This year, as the first sabbatical of my career was obliterated by COVID-19, I was reminded of the urgency of this collective work. At a time when I wanted nothing more than the solitude to finally glimpse that fantasy professor life—maybe not with the pipe and beard and elbow patches—but to focus on my research, burrow into archives, and observe the objects of my study, my time for scholarship evaporated. Homeschooling and various forms of parenting and caregiving rushed in to take its place. Navigating the crushing loss of research time while constantly soothing my lonely first grader bereft of friends and normalcy took me back to those first bleary months of motherhood when I was similarly scared and exhausted and torn between parenting and publishing. In this case, when I asked my campus administrators what I could do to convert, delay, or extend my thwarted leave I was met with silence.

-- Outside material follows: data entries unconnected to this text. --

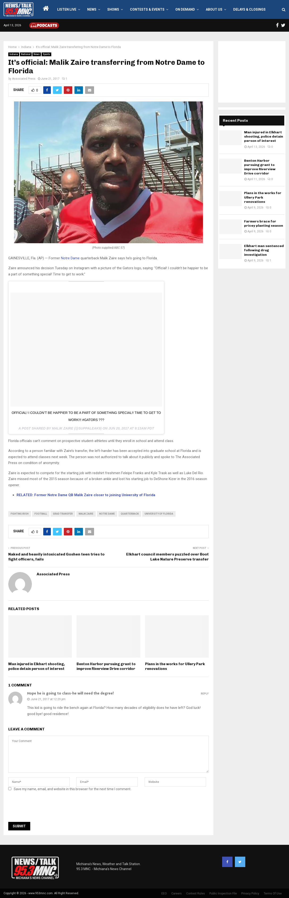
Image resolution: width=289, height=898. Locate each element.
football (41, 513)
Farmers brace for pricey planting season (263, 223)
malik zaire (86, 513)
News (91, 9)
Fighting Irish (20, 513)
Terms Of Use (273, 893)
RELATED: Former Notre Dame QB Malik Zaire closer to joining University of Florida (86, 495)
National (25, 54)
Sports (46, 54)
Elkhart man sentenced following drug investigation (264, 250)
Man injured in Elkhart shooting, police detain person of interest (36, 666)
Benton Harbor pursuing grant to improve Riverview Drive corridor (106, 666)
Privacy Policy (250, 893)
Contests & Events (147, 9)
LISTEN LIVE (66, 9)
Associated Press (23, 78)
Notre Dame (70, 258)
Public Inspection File (223, 893)
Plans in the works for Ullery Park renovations (262, 197)
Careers (176, 893)
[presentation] (44, 808)
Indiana (13, 54)
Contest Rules (195, 893)
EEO (164, 893)
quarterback (130, 513)
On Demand (185, 9)
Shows (113, 9)
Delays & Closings (249, 9)
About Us (214, 9)
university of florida (159, 513)
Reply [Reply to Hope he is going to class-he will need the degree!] (205, 693)
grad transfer (63, 513)
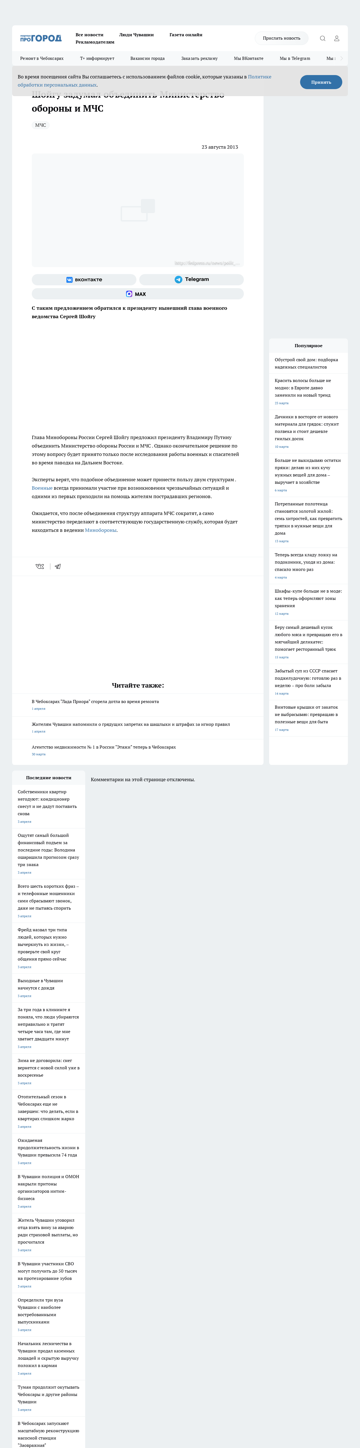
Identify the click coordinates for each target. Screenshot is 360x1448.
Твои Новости (71, 1222)
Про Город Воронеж (172, 1222)
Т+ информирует (97, 58)
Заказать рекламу (199, 58)
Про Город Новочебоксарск (33, 1222)
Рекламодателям (95, 42)
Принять (321, 82)
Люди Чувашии (136, 34)
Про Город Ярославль (29, 1229)
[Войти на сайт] (336, 38)
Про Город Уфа (169, 1229)
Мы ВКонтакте (249, 58)
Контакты (161, 1262)
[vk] (40, 566)
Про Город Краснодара (175, 1236)
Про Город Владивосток (127, 1236)
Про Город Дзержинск (77, 1236)
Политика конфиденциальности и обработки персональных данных (65, 1367)
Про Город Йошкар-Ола (127, 1222)
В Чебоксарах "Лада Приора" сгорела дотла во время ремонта (138, 705)
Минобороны (100, 530)
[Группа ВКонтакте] (84, 279)
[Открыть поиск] (322, 38)
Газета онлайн (186, 34)
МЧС (40, 125)
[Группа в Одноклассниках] (272, 1230)
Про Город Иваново (220, 1222)
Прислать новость (281, 38)
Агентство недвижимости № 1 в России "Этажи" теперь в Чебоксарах (138, 751)
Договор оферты (96, 1269)
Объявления (21, 1269)
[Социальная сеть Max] (138, 293)
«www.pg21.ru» (50, 1288)
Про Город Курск (73, 1229)
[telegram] (59, 566)
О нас (87, 1262)
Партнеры (162, 1276)
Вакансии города (147, 58)
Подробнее (186, 1358)
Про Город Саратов (220, 1229)
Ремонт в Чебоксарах (42, 58)
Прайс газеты (22, 1276)
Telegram (19, 1262)
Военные (43, 488)
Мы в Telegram (295, 58)
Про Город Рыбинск (124, 1229)
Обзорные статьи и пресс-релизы (180, 1269)
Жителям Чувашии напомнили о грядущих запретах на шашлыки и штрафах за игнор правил (138, 728)
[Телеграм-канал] (191, 279)
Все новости (90, 34)
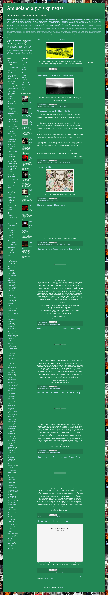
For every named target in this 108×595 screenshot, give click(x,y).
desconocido (11, 101)
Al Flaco (24, 69)
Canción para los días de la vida (26, 29)
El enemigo (97, 29)
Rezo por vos (12, 34)
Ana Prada (10, 174)
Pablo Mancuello (12, 454)
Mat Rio (9, 409)
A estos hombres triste (67, 21)
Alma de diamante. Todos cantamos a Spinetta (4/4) (58, 457)
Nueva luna (69, 32)
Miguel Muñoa (55, 70)
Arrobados (10, 189)
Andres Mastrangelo (12, 176)
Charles (9, 213)
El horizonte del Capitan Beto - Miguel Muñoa (56, 75)
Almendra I (29, 40)
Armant (9, 187)
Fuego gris (23, 52)
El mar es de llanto (17, 31)
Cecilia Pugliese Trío (12, 211)
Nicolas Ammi (11, 438)
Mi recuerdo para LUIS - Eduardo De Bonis (54, 111)
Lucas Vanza (11, 350)
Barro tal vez (11, 19)
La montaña (83, 24)
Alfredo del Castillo (12, 103)
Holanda (68, 31)
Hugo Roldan (11, 124)
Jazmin (80, 31)
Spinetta (57, 244)
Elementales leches (34, 31)
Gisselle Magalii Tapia (13, 67)
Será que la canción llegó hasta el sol (61, 25)
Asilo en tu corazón (23, 26)
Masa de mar (11, 408)
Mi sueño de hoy (40, 32)
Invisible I (11, 46)
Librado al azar (25, 82)
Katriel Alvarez (11, 328)
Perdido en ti (21, 28)
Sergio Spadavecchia (13, 151)
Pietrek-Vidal (11, 467)
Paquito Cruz (11, 144)
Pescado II (18, 46)
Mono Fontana (11, 426)
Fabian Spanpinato (12, 118)
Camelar (10, 202)
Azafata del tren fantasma (81, 28)
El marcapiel (65, 26)
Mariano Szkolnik (12, 392)
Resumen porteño (48, 25)
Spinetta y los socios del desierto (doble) (19, 44)
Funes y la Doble (12, 277)
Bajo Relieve (11, 194)
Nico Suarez (11, 436)
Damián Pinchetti (12, 111)
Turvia (9, 530)
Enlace (9, 250)
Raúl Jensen (11, 482)
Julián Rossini (11, 326)
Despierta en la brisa (90, 29)
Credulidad (88, 19)
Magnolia (10, 370)
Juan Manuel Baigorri (13, 314)
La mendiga (89, 31)
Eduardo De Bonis (53, 162)
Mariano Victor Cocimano (11, 394)
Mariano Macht (11, 390)
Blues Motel (10, 196)
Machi (9, 365)
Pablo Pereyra (11, 455)
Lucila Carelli (11, 357)
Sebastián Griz (11, 506)
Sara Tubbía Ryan (12, 500)
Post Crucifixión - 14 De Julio (30, 174)
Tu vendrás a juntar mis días (75, 34)
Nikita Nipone (11, 442)
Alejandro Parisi (11, 166)
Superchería (75, 25)
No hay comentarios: (43, 68)
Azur (9, 64)
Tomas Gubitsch (11, 524)
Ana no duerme (80, 21)
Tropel (9, 528)
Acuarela (44, 200)
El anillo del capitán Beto (81, 22)
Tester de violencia (63, 244)
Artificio (9, 191)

My sabbatical had already been delayed by two years because of what a colleague called “the gender tax” when the administrator who hired me wouldn’t count my previous years of academic work toward my entry status in the same way he had for previously hired men. Even though it was almost immediately obvious that my decade-long wait for a first sabbatical was all for naught and my research agenda was decimated, I struggled for weeks to talk myself out of the academic-lady internal monologue that I had rehearsed and learned so well: “Don’t bother them; they’re busy. Don’t be selfish; we’re in a pandemic. Your problems don’t matter. Your research doesn’t matter. Moms don’t matter.” It took a group of other struggling academic caregivers to rouse me from the cycling scripts of self-defeat.
On our first mid-pandemic video call, there was immediate meaning and power just in the resistant act of finding each other. We realized that despite being siloed in our separate departments and committees, we all had the same language for what we had been through: “expected to go about business as usual,” “unacknowledged,” “forgotten,” “ignored,” and “invisibilized.” bell hooks’ famous reference to Catharine MacKinnon rang in my ears: “we know things with our lives and we live that knowledge, beyond what any theory has yet theorized” (hooks, 1994). We discussed not only the sad state of affairs on our campus before COVID-19 (no child care center, no parenting or family resources, and still after years of internal studies, task forces and negotiations, no parental or maternity leave policy), but we also theorized the ways that toxic elements of our institutional culture were playing out during intersecting global crises. This was our old-fashioned twenty-first century consciousness raising moment. Over the weeks, many of us marched with our children in support of the #BlackLivesMatter uprising by day only to come home to dinner and bedtime duty, followed by caregiver organizing sessions at night.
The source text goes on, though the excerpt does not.